▸ **Data records**
Content starts

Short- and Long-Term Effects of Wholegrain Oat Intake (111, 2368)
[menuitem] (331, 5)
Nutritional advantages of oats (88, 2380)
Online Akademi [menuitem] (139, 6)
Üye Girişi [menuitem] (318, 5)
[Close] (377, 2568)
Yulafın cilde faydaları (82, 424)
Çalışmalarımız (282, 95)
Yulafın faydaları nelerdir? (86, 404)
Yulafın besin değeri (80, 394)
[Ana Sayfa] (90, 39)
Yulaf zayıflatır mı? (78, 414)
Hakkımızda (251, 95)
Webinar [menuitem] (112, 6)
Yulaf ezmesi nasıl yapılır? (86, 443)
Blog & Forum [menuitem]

Content ends
Content starts

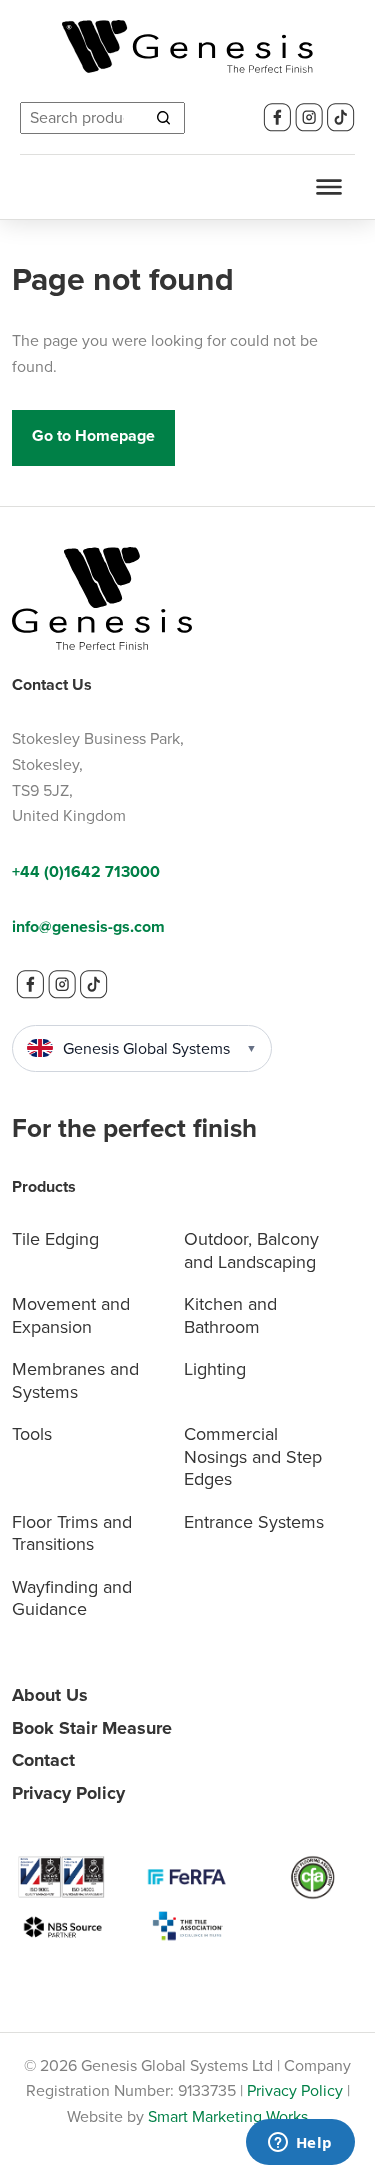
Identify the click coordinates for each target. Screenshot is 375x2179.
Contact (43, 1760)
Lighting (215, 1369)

Content ends

▸ **Aim of the task**
Look above for the line containing "Üye Girişi [menuitem] (318, 5)". Output from there through the line containing "Blog & Forum [menuitem]", exactly and inclusively.

▸ **Solution to the exercise**
Üye Girişi [menuitem] (318, 5)
[Close] (377, 2568)
Yulafın cilde faydaları (82, 424)
Çalışmalarımız (282, 95)
Yulafın faydaları nelerdir? (86, 404)
Yulafın besin değeri (80, 394)
[Ana Sayfa] (90, 39)
Yulaf zayıflatır mı? (78, 414)
Hakkımızda (251, 95)
Webinar [menuitem] (112, 6)
Yulaf ezmesi nasıl yapılır? (86, 443)
Blog & Forum [menuitem]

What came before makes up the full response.